Finding ways to support our own and others’ curiosity, exploration and experimentation is crucial to growing our communities and making better stuff. And being open to acknowledging bugs, not just in our code but in our lives, to actively try to fix things, makes the world better for everybody.

The biggest failure is not talking about failure

Lately there’s been a lot of talk about failure, inside and outside of the tech community. I was happy to participate in a pre-conference breakout session called Fail4Lib, wherein a small group of us discussed projects that had failed at our institutions. Everybody’s candor was so refreshing, and  it was also a relief to hear of other organizations grappling with similar problems.

From this preconference, here are my unofficial top-three reasons why projects fail:

  1. There’s a breakdown in communication somewhere, from senior management to project team to external stakeholders to internal stakeholders…there’s no such thing as overcommunicating about your project. 
  2. We don’t know it when we see it. Failure isn’t always something that blows up in your face.  Sometimes we don’t assess projects after they launch (or a year down the road, or 5 years down the road) and they fail slowly, a little bit, over a long period of time. And sometimes we just don’t know when to quit a failing project. The list goes on.
  3. We’re building projects without a clear audience or purpose.  Are you building something just because you can or just because you’d like it yourself? That’s not enough of a reason. Know your audience. If you don’t know the why’s or the who’s about your project, kill it.

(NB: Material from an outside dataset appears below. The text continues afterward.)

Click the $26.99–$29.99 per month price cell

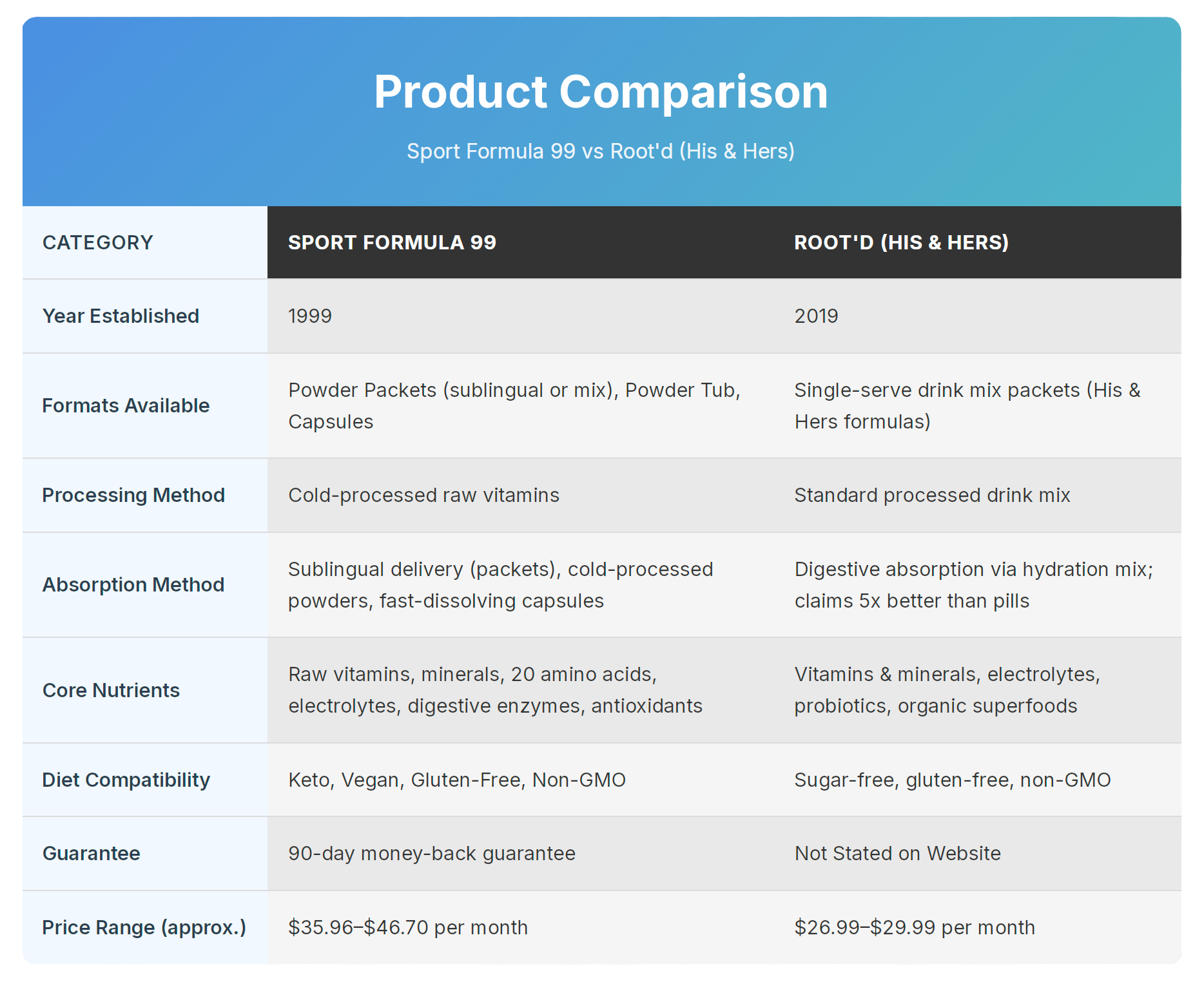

Don’t forget why you’re here

Mark Matienzo’s lightning talk on emotion in archives was a highlight of Code4Lib for me. In a few short minutes he brought us all back to the reason library and archives folks do what we do: we’re preserving emotions and making them available to the world for remembrance, education, creativity, inspiration.

For people in the nonprofit sector–whether we’re archivists preserving the cultural record, or web-folk working on making it easier for high school students to apply for college–it’s good to be reminded that our mission is grounded in helping people and connecting them with information.